Following is the cablegram recently sent to Dr. John R. Mott, Chairman of the World Missionary Congress at Budapest:

“In line with our recent conference we sincerely hope you will recommend that the Congress issue a call to Christians everywhere to purge the world of the curse of anti-Semitism and to accord to the Jews that highly respected place in the brotherhood of peoples which they richly deserve on the basis of their sacred literature and history, and which is their inalienable right. We further hope that the Congress will express disapproval of any enterprise that utilizes or implies patronage, majority pressure or disrespect for a brother’s faith.”

The bearing of this cablegram on the missionary activity known as Hebrew-Christian Missions is obvious.
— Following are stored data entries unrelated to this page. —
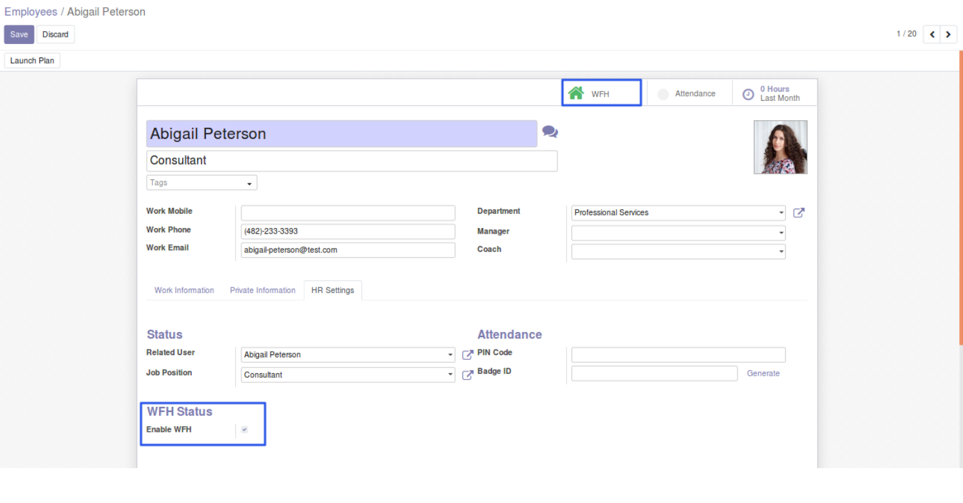Toggle the Attendance status indicator
Screen dimensions: 963x503
pyautogui.click(x=663, y=94)
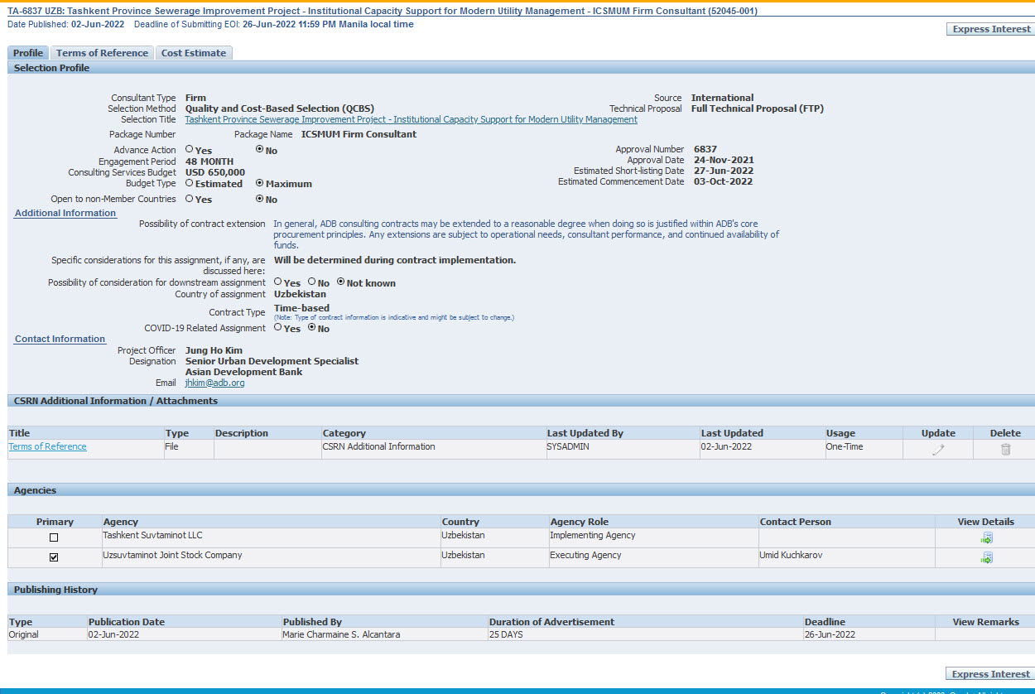This screenshot has width=1035, height=694.
Task: View details icon for Uzsuvtaminot Joint Stock Company
Action: 985,558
I wish to call your readers particular attention to the closing line, “We further hope that the Congress will express disapproval of any enterprise that utilizes or implies patronage, majority pressure, or disrespect for a brother’s faith.” Your readers will observe that there are three things against which we are protesting, namely, patronage, majority pressure, and disrespect for a brother’s faith. These three things constitute our objection to many traditional efforts to press Christianity upon Jews.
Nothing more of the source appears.